Sometimes corporate compliance officers need to cheer on one of their own, and this is one of those times: the touching (and amazing) story of Lesmore Willis, chief compliance officer at Westchester Cerebral Palsy in New York.
Willis and his family were reunited this past weekend with their dog Sinatra, which had disappeared 18 months ago from their home in Brooklyn. Sinatra turned up last week in Tampa, Fla. — more than 1,200 miles away.
The story is all the more touching because Sinatra had been the constant companion of Willis’ daughter Zion. She died in a gun accident in November 2015 at the age of 16. When Sinatra disappeared, that loss hit the Willis family all the harder. So the miracle of Sinatra’s return now is all the more heartwarming after such a difficult time.
As the Tampa Bay Tribune put it in a story about Sinatra and the Willis family:
“I didn’t believe it at first, but when I saw the picture, I broke down in tears,” said Lesmore Willis of Brooklyn, whose 16-year-old daughter Zion Willis died in the accident at a friend’s house in November 2015. The dog had been Zion’s constant companion…
Zion Willis was an avid dancer and an animal lover at heart, her father said. Only after her death did he learn the teenager had started a dog-walking business on her own.
“Sinatra was her 14th birthday present,” Willis said. “That was her dog and their bond was strong. She loved to take him on her walks to the store. The love was obvious. When he was gone, it was like losing a part of her.”
Exactly how did Sinatra disappear 18 months ago? Nobody knows. Willis and his wife spent months searching their neighborhood to no avail. Then, earlier this month, Sinatra wandered into the town of Seffner, a Tampa suburb, where he was found by 13-year-old Rose Verrill.

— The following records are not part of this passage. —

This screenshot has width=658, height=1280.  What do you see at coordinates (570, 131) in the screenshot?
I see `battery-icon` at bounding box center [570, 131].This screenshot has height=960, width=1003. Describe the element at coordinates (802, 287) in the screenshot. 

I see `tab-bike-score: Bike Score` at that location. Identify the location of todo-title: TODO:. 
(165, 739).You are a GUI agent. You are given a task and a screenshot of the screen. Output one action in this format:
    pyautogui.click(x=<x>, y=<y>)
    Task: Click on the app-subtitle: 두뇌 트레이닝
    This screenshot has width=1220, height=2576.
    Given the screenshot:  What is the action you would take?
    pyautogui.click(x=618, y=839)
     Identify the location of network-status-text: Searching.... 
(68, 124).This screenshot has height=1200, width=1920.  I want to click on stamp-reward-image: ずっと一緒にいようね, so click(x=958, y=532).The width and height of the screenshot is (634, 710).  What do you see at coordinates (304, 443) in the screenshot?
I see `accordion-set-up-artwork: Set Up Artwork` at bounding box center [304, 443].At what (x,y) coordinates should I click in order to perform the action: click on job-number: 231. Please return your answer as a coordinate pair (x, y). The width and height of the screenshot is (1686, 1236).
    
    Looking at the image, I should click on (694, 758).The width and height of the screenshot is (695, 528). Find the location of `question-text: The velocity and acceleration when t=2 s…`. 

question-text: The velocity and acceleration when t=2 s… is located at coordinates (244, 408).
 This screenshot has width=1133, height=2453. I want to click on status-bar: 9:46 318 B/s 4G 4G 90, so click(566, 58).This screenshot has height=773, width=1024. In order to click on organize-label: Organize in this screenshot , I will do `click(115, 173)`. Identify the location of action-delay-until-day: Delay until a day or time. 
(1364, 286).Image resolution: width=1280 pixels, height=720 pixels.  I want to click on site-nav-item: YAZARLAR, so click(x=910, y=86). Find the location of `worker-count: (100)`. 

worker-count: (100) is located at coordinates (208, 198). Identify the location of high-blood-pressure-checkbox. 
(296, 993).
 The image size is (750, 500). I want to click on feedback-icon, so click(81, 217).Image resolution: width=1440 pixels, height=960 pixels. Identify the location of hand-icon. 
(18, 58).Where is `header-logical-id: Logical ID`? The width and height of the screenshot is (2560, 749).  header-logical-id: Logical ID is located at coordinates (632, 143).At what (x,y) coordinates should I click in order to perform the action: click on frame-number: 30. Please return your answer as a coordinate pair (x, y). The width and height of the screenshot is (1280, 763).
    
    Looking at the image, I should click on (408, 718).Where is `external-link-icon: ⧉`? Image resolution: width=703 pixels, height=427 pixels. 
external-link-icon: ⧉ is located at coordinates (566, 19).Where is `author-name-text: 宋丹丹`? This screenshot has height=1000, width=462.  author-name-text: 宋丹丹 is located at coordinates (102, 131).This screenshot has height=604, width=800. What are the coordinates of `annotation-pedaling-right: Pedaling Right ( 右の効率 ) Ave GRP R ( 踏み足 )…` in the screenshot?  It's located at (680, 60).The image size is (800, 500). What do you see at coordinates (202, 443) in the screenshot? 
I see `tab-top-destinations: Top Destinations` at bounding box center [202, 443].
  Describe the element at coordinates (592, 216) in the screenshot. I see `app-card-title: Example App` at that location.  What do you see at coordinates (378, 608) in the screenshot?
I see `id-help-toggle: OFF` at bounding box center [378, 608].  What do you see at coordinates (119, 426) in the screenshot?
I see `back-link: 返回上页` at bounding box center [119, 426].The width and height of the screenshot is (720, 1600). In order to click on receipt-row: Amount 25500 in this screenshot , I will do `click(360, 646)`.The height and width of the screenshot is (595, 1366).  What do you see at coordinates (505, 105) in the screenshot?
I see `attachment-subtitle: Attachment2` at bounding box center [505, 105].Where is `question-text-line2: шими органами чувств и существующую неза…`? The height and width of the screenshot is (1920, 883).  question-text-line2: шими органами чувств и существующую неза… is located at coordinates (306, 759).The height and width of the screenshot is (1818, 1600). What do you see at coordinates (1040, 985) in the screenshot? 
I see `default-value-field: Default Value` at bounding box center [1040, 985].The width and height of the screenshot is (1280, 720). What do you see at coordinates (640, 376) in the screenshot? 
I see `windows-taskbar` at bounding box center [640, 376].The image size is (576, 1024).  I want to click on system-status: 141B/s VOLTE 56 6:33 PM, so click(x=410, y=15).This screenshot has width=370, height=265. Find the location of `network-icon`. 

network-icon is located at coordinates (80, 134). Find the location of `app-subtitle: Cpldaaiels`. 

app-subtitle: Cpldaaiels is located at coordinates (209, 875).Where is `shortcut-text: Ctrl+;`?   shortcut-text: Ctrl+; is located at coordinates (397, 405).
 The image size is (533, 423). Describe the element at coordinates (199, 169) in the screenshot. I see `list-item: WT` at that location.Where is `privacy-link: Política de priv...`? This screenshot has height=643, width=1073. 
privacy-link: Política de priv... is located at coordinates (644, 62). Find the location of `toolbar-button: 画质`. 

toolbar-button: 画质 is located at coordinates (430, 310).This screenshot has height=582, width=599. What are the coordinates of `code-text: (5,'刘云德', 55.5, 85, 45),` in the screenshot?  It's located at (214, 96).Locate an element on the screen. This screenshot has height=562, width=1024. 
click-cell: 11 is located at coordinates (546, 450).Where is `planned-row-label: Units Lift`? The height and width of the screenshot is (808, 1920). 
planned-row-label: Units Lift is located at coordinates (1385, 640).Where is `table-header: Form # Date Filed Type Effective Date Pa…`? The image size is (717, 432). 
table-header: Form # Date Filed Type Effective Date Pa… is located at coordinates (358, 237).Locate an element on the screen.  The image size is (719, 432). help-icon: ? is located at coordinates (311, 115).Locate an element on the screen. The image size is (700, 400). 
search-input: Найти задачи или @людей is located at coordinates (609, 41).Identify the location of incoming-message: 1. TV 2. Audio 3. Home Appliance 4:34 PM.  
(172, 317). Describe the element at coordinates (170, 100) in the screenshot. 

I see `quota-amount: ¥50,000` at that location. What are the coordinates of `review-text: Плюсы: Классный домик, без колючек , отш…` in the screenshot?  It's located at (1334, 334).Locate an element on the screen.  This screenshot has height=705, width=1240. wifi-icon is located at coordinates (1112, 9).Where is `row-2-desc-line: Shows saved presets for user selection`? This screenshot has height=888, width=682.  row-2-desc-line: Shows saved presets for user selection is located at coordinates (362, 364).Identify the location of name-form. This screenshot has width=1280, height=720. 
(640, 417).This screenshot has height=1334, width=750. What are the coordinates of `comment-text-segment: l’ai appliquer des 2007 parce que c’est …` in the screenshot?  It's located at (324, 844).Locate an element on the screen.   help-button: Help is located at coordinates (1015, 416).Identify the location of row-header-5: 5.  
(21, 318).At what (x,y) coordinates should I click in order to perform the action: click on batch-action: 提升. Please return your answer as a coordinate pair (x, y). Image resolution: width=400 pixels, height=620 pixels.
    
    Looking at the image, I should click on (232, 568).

She and a friend took Sinatra to a local vet, who extracted an ID chip from Sinatra with a fragment of Willis’ name — “Willis Les.” Verrill and her friend then used that detail to track down Willis within a few days. (We’ll get to data privacy and social media risks some other day. Today is good news only.)
Willis has been chief compliance officer for Westchester Cerebral Palsy since 2013, doing all the usual things one would expect a CCO to do. He has been in the compliance field since in 2003 in a variety of social service organizations.
What does any of Sinatra’s tale have to do with running a compliance program? Nothing. Still, this profession is a rather small world, so when one compliance officer catches a bit of good fortune — especially after something so terrible as the loss of a child — that’s something for us all to celebrate.